Answer:  You aren’t lucky and this isn’t funny.  Vaginal stenosis is an underestimated problem after vaginal births.  Some people form scar tissue more than others after tissue damage.  Sometimes this narrowing of the vagina happens because the reconstructive surgery after vaginal birth was done badly.  To answer your questions I asked another Mom who has experience with this.  Actually your letter mirrors exactly what she experienced too.  This is her answer.

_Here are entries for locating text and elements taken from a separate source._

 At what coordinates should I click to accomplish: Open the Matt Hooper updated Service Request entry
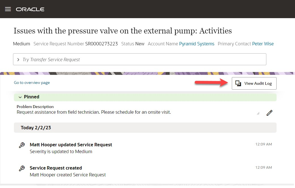[x=71, y=145]
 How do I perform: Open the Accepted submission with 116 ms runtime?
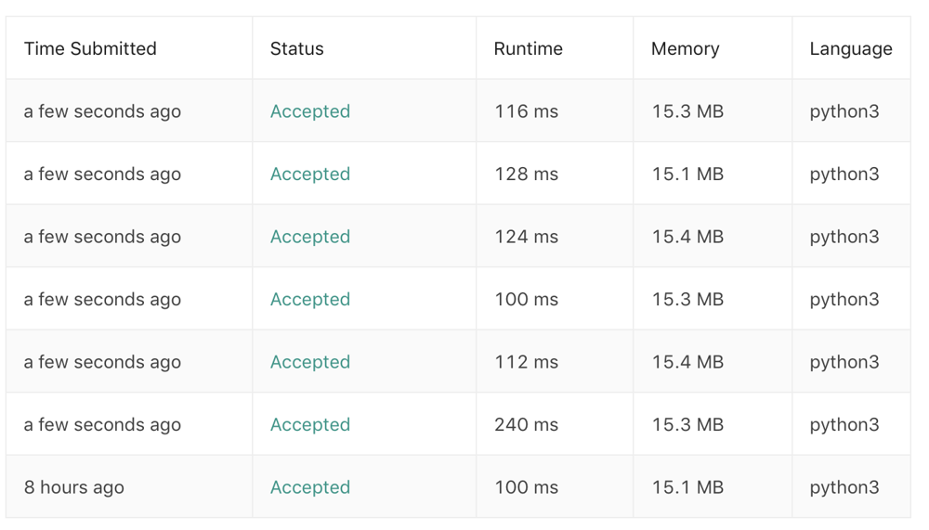click(x=310, y=111)
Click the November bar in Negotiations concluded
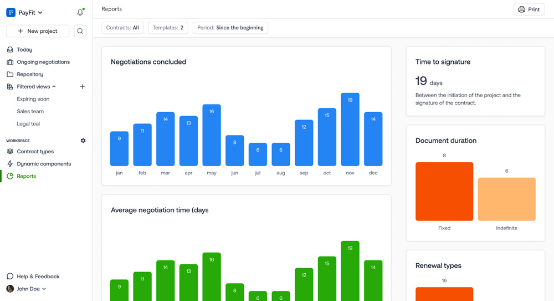This screenshot has width=554, height=301. point(350,129)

 Yes, those needles are painful.  The dilators were used on me and caused bleeding and more pain.  I had the surgery –mine was called a vestibulectomy – and it was a terrible experience, very painful, very humiliating, and took several months for the pain to subside to the point where I could have sex again without hitting the roof because of pain.  The surgery wasn’t a complete success but I’m not sexually active anymore as this ended my relationship.  I feel so sorry for this woman.  It is a terrible thing to happen.

Those last two sentences say it all from my point of view as well.  I am so sorry I can’t suggest any other recourse for you and I am so sorry this happened to you.